An example I like to give is the 1969 cover of National Lampoon with the dog on it. And the headline read, “Buy this magazine or we’ll shoot this dog.” And that was pretty funny, because the dog wasn’t actually in danger. But they couldn’t do the same thing next year and say, “Buy this magazine again or we’ll shoot this dog,” because they’ve already done that joke. And the same is typically true of fundraising.

So I think the biggest opportunity is not to double-down on first dates. The biggest opportunity is to realize that you’re never gonna get a second donation if make the same pitch you made for the first donation. The promise of the first donation needs to be, How do I get this person to come on a site visit? How do I get this person to foster a dog? How do I get this person to write some letters for me?

Whatever action they take after the donation, so that they identify with your mission as if it was their own, that’s how you change them.

10. Marketing is an experiment, but it’s not a science

I don’t think it’s a science. I think it’s soft. And I don’t think half your marketing is working. I think showing up gets you something, and then after that, you just want to try and avoid marketing that hurts you. But the number of institutions that have marketing that actually works is pretty small. Being a market driver is different than being market-driven.

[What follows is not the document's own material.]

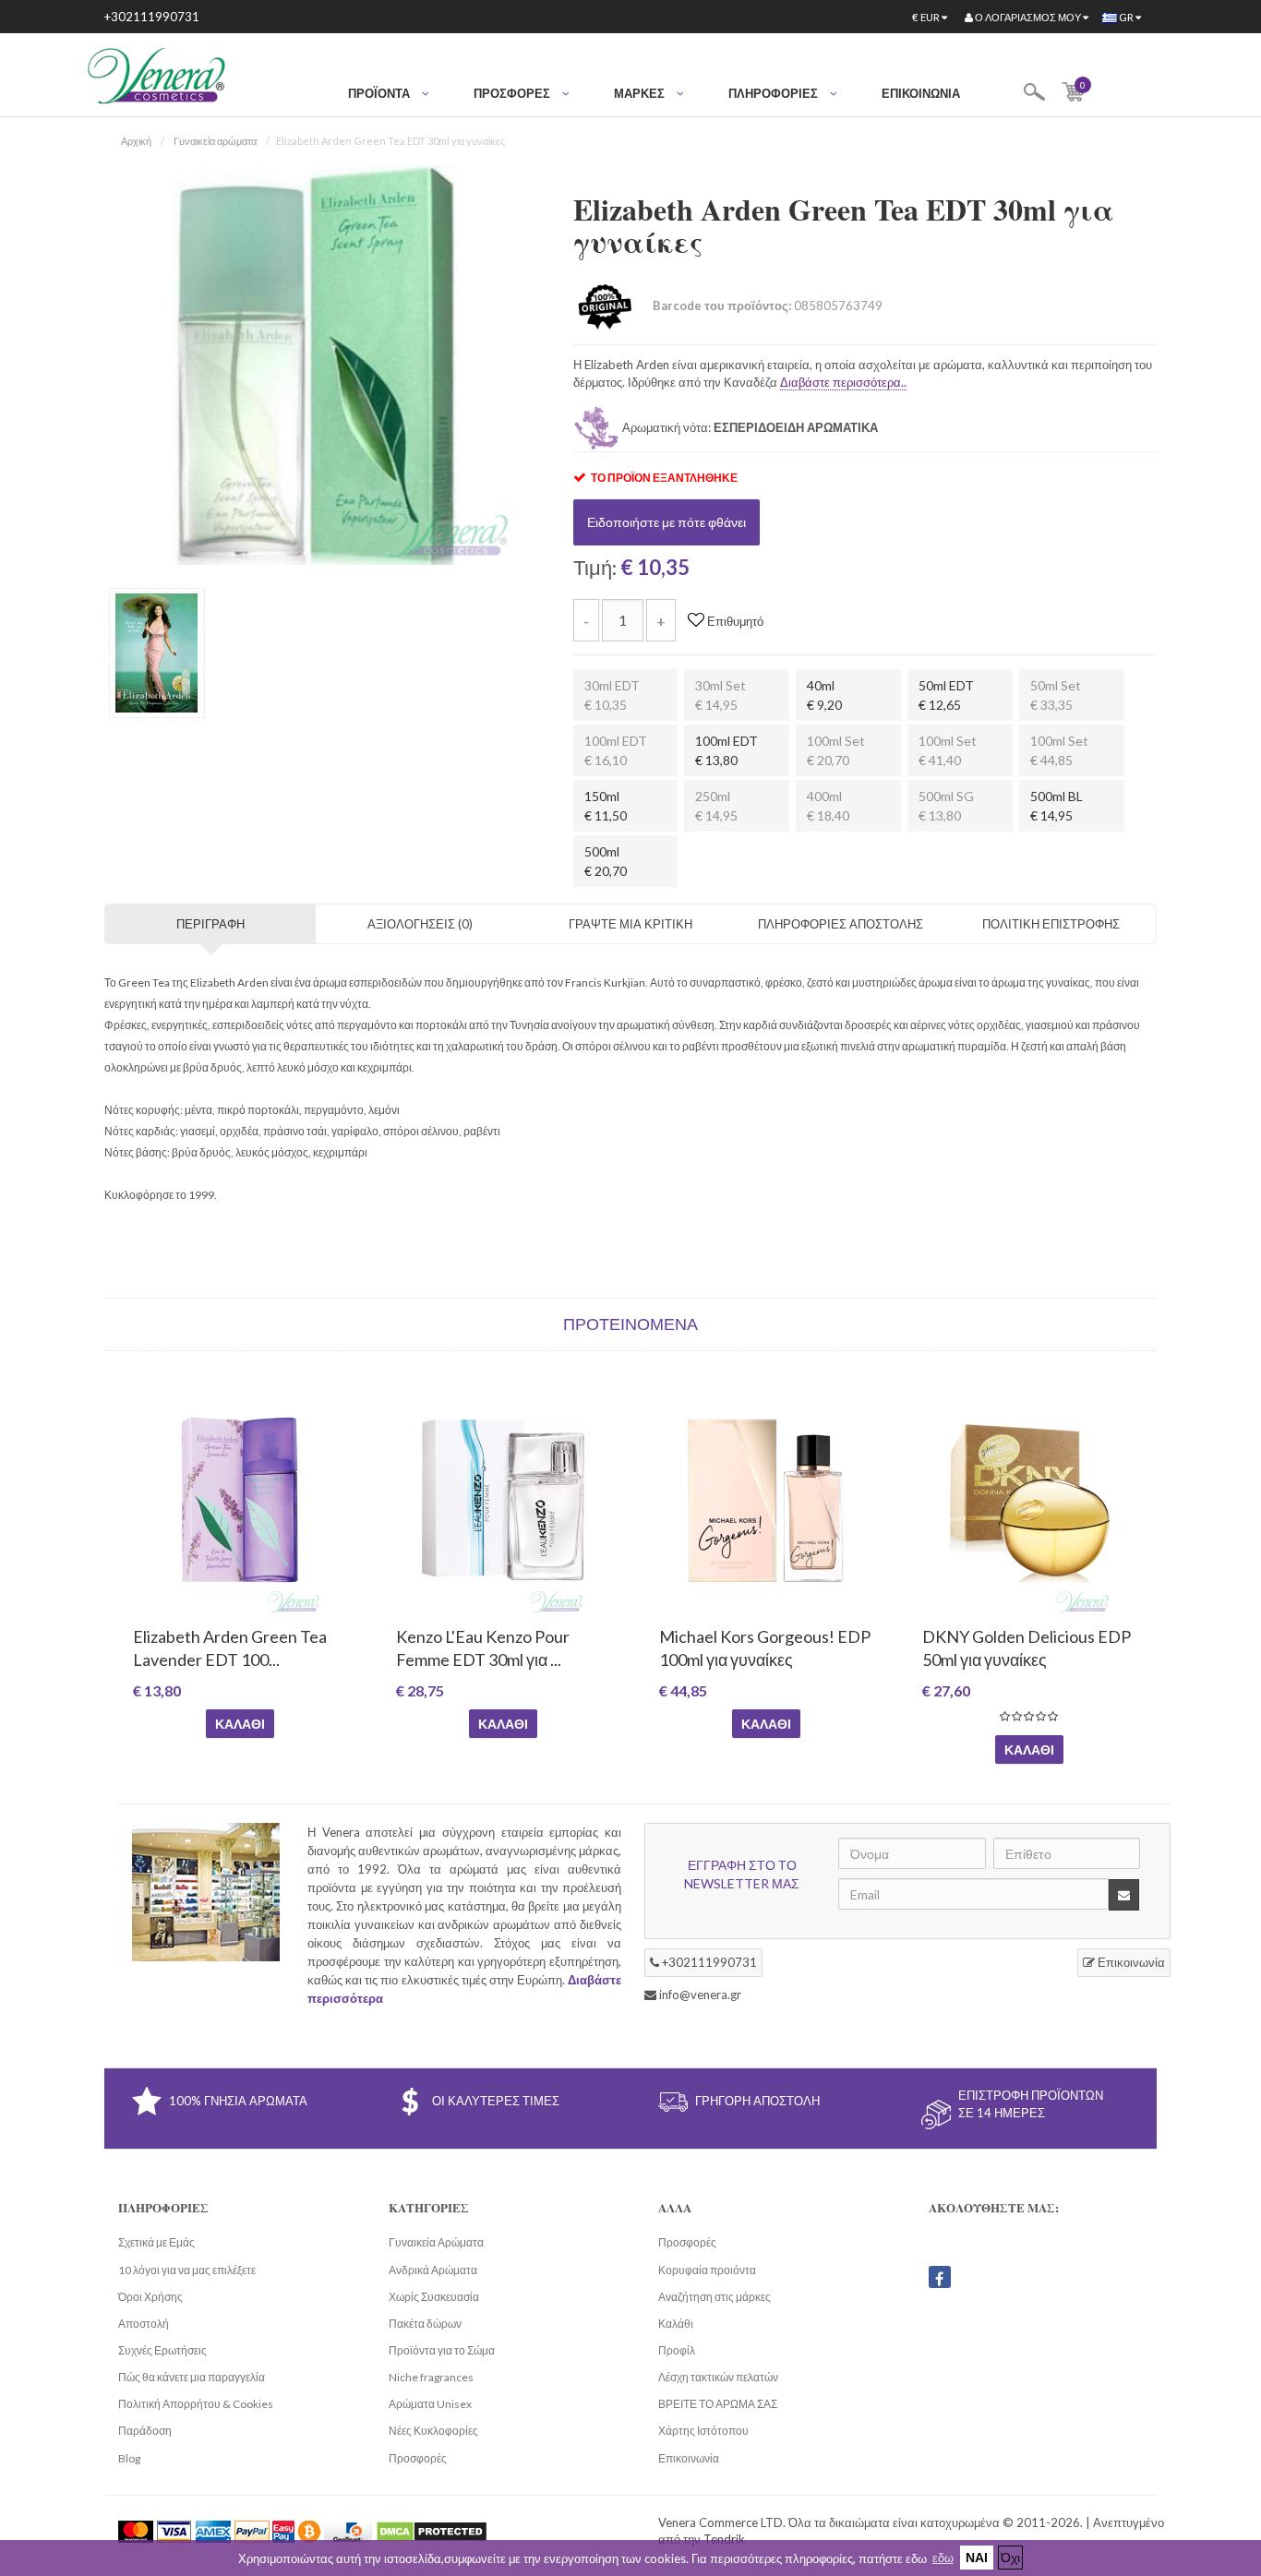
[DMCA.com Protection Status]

People don’t know they want what you have, and so you’re not just announcing that you exist, you are changing them. Almost nobody gets a Suzuki tattoo. A lot of people have a Harley tattoo. So if you’re willing to get a tattoo, then your marketing is working. But if all you do is make a motorcycle, I might not pick you. That’s not marketing, that’s manufacturing.

So if you discover that writing a fundraising pitch with 5-page letters does twice the performance of a 2-page letter, then, yeah, send 5-page letters. That’s a tactic. That’s not marketing. Marketing is the story you tell, the people you serve, the change you’re trying to make. And that is mostly happenstance, accidents that happens when people who are busy focusing on something else have to do something but they’re not sure why.